─── SUPPLIED TEXT
IMMUNOGLOBULIN VARIABLE DOMAIN STRUCTURE AND NOMENCLATURE

Immunoglobulins are glycoproteins specifically binding to one or a few closely related antigens. All immunoglobulins have a four-chain structure as their basic unit. They are composed of two identical light chains (L) and two identical heavy chains (H) held together by inter-chain disulfide bonds and by non-covalent interactions. Two domains, a variable and a constant one, form the light chain, while one variable domain and three constant domains usually form the heavy chain. Most of the diversity of the variable domains resides in three regions from each chain, called the hypervariable or CDRs. These are named according to the chain they belong to and the order they appear in the sequence (L1, L2, L3, H1, H2 and H3). The regions between the CDRs in the variable region are called the framework regions (FW). Immunoglobulin light chains are classified as kappa or lambda according to their serological and sequence properties. Immunoglobulin sequences are usually numbered according to a common scheme (Kabat–Chothia) aimed at assigning the same number to topologically equivalent residues (20). This is a widely adopted standard for numbering the residues of antibodies in a consistent manner. The relationship between the amino acid sequences of immunoglobulins and the 3D structures of their antigen binding sites has been extensively studied leading to the identification of relatively few residues that, through their packing, hydrogen bonding or the ability to assume unusual main chain conformations, are primarily responsible for the main-chain conformations of the hypervariable regions (17,18,21). The commonly occurring main-chain conformations of the hypervariable regions are called ‘canonical structures’. The canonical structure definitions can be effectively used to predict the structure of immunoglobulin variable domains (12,14).

DIGIT SYSTEM OVERVIEW

DIGIT consists of four main modules: the DB search tool allows the user to retrieve entries by chain type (heavy, lambda and kappa), source organism, antigen, NCBI accession number and free text search; the Browse tool can be used for inspecting the content of the database; the Sequence Search tool permits to perform BLAST searches of the database using a user provided nucleotide or amino acid sequence of the light or heavy chain or both as queries; and the analysis toolbox provides, for a given immunoglobulin sequence: the Kabat–Chothia numbering of the chain; the canonical structures of each of the CDRs; the mutations with respect to the corresponding germline sequence; and the construction of a 3D model of the molecule through our modeling PIGS (Prediction of Immunoglobulin Structure) server (14) when both light and heavy chains have been retrieved or uploaded for an entry. There are provisions for saving and later retrieving the results as well as for filtering the output files according to user-specified keywords. The database is regularly updated every 90 days. An overview of the system is schematically shown in Figure 1.

Figure 1.

Schematic view of the options provided by DIGIT. After selecting an entry obtained by either browsing or searching the database or directly submitted, the user can retrieve the Kabat–Chothia numbering of the sequence, the canonical structures of the CDRs, the mutations with respect to the germline and the 3D model of the molecule. Note that the input can be either a nucleotide or an amino acid sequence. The system provides the possibility of printing and saving the results as well as of aligning the sequences of the displayed entries.
──────
─── DATA EXTRACT
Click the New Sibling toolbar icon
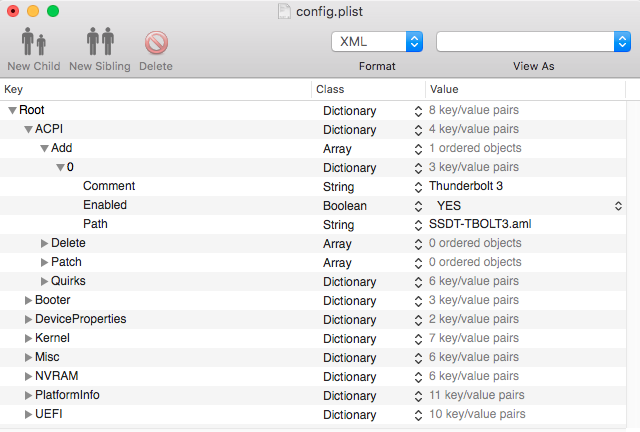Screen dimensions: 640x432 point(100,42)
──────
--- REQUIREMENT 1 ---
In the immunoglobulin database text, rewrite the paragraph beginning "DIGIT consists of four main modules" as a bulleted list that keeps its main facts.
--- REQUIREMENT 2 ---
Write the next part of the immunoglobulin database text, picking up after its last sentence.

--- YOUR RESPONSE 1 ---
- **DB search tool:** retrieves entries by chain type (heavy, lambda, kappa), source organism, antigen, NCBI accession number, or free text.
- **Browse tool:** lets the user inspect the database content.
- **Sequence Search tool:** runs BLAST searches of the database with a user-provided nucleotide or amino acid sequence of the light chain, the heavy chain, or both.
- **Analysis toolbox:** for a given immunoglobulin sequence, provides:
  - the Kabat–Chothia numbering
  - the canonical structures of each CDR
  - mutations relative to the germline sequence
  - a 3D model from the PIGS (Prediction of Immunoglobulin Structure) server when both light and heavy chains are available for an entry
- **Other features:** results can be saved and retrieved later, and output files can be filtered by user-specified keywords.
- **Updates:** the database is updated every 90 days.
- **Overview:** Figure 1 gives a schematic view of the system.

--- YOUR RESPONSE 2 ---
DATA SOURCES

The database presently contains 145 759 heavy-chain sequences and 71 404 light chain sequences (47 168 kappa type and 24 236 lambda type) retrieved using isotype-specific HMM profiles developed by us, with assigned canonical structures for the hypervariable loops and data on the type of antigen as well as the pairing information of immunoglobulin heavy and light chains (9672 total pairs). Sequences were retrieved from the NCBI database (22) (June 22, 2011) using as query (immunoglobulin OR immunoglobulins OR antibodies OR antibody OR IG OR Ab OR heavy OR light OR Fab OR FV). Light and heavy-chain sequences as well as the type of light chain (lambda or kappa) were identified by comparing them with HMMs developed on purpose (available from the DIGIT web site). Pairing between light and heavy chains, an information not reported in sequence databases, was obtained by identifying heavy and light-chain sequences reported by the same author and referring to the same publication either if the latter only contained one pair of light and heavy-chain sequences or if the NCBI description field for both chains reported an unambiguous identifier after the keywords ‘clone’, ‘sample’ or ‘isolate’. The name of the antigen was retrieved by searching in the NCBI description field the words following the ‘anti’ term. The type of antigen was attributed using a vocabulary developed on purpose. A manual analysis of the automatic assignment on a few hundreds immunoglobulins stored in the database showed that only a handful of assignments were incorrect, and these were mainly due to ambiguous description fields in the NCBI entry.

DB SEARCH TOOL

The database can be queried by chain type (heavy, lambda, kappa), source organism, antigen, accession number or through a free text search. The output of the DB search operation includes the corresponding NCBI identifier, a description of the antigen, the organism source and the reference to the original article. Fields are linked to the corresponding NCBI entry, to the PUBMED record for the article and to a summary page reporting the genomic locus, the NCBI definition of the entry, the organism, the reference to the original article, the sequences of the light and heavy chain, the isotype of the lambda chain (kappa or lambda), the Kabat–Chothia numbering and, if available, the antigen and the antigen type (protein, peptide, carbohydrate, hapten and small molecule). A toggle button can be used to select an entry for further analysis (see ‘Analysis Tools’ section).

BROWSE TOOL

This is a simple interface for browsing the content of the database and selecting an entry to analyze. The user can select the chain type or (optionally) the progressive number of the entry from which to start. The output page contains a list of the first 25 retrieved entries and of buttons to move to the next or previous 25 entries.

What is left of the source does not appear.